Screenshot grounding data
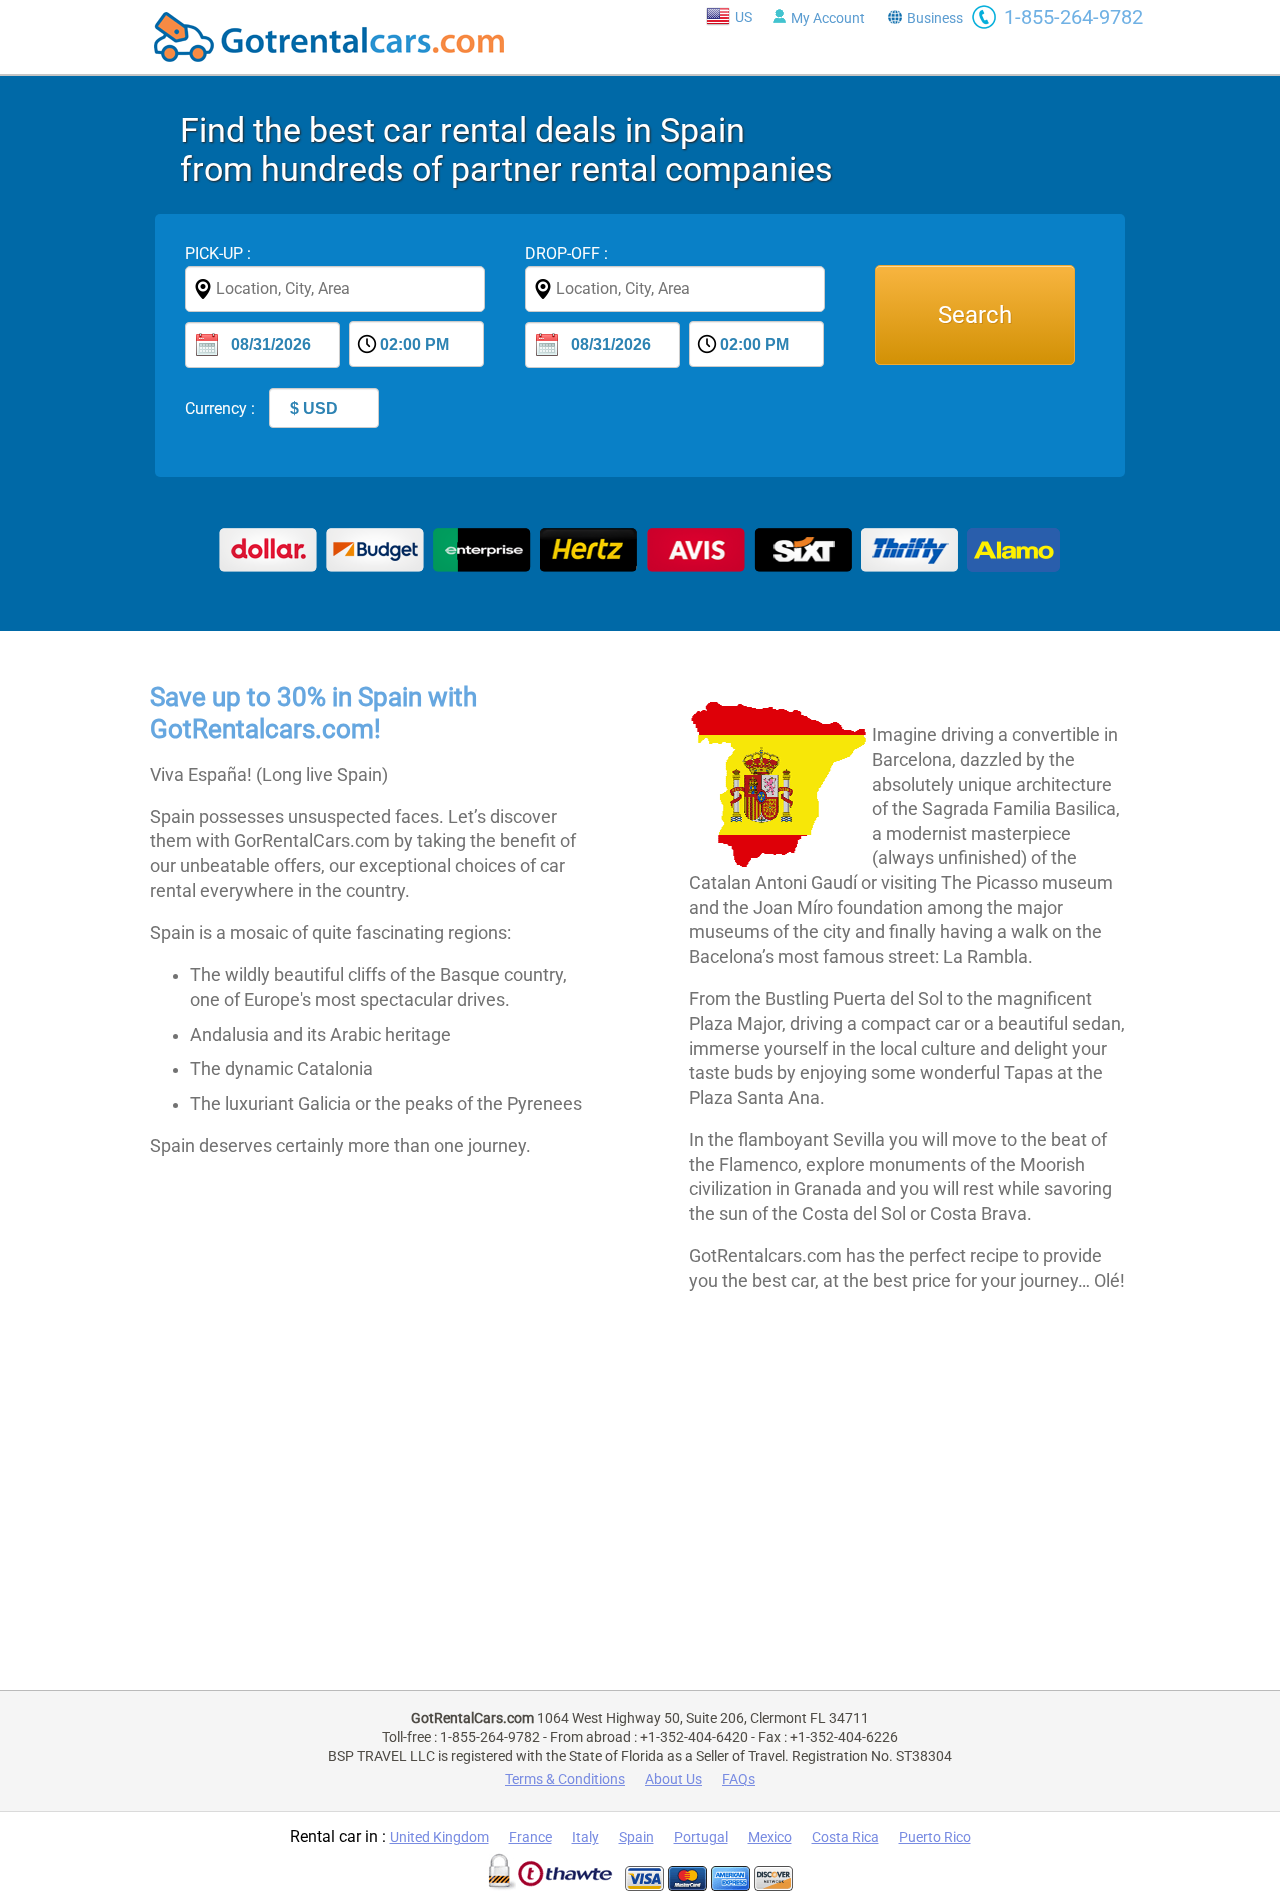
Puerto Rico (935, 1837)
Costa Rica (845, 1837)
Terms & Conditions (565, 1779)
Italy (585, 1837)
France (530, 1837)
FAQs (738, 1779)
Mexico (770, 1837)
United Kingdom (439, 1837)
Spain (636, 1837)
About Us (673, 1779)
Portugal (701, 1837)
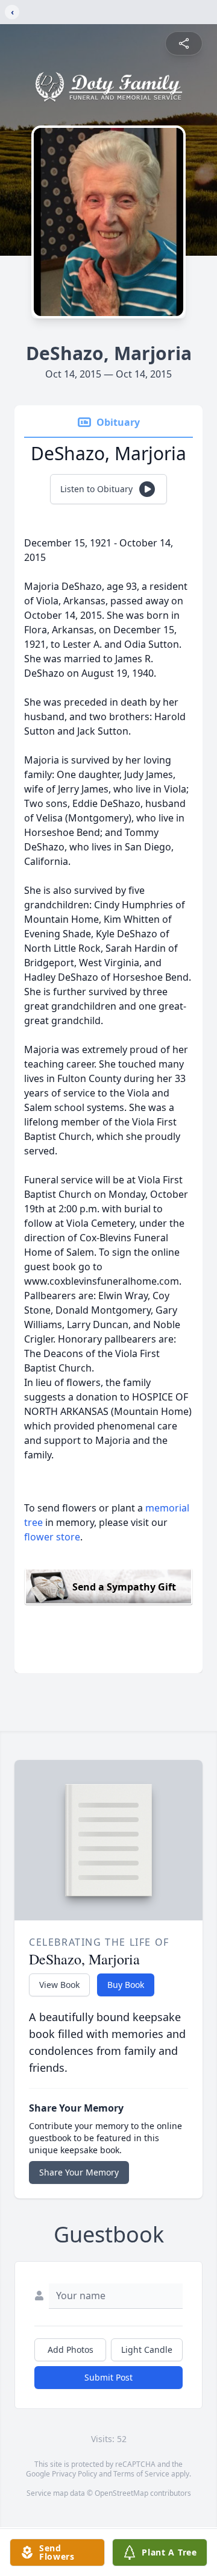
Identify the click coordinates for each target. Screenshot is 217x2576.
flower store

What is needed |
Copy the final stretch of the entries exactly: the line containing "Mexico (770, 1837)" and every line after it through the last. Include no pictures and nothing more.

Solution to this task |
Mexico (770, 1837)
United Kingdom (439, 1837)
Spain (636, 1837)
About Us (673, 1779)
Portugal (701, 1837)
Identify the click coordinates for each target. Screenshot is 217x2576.
flower store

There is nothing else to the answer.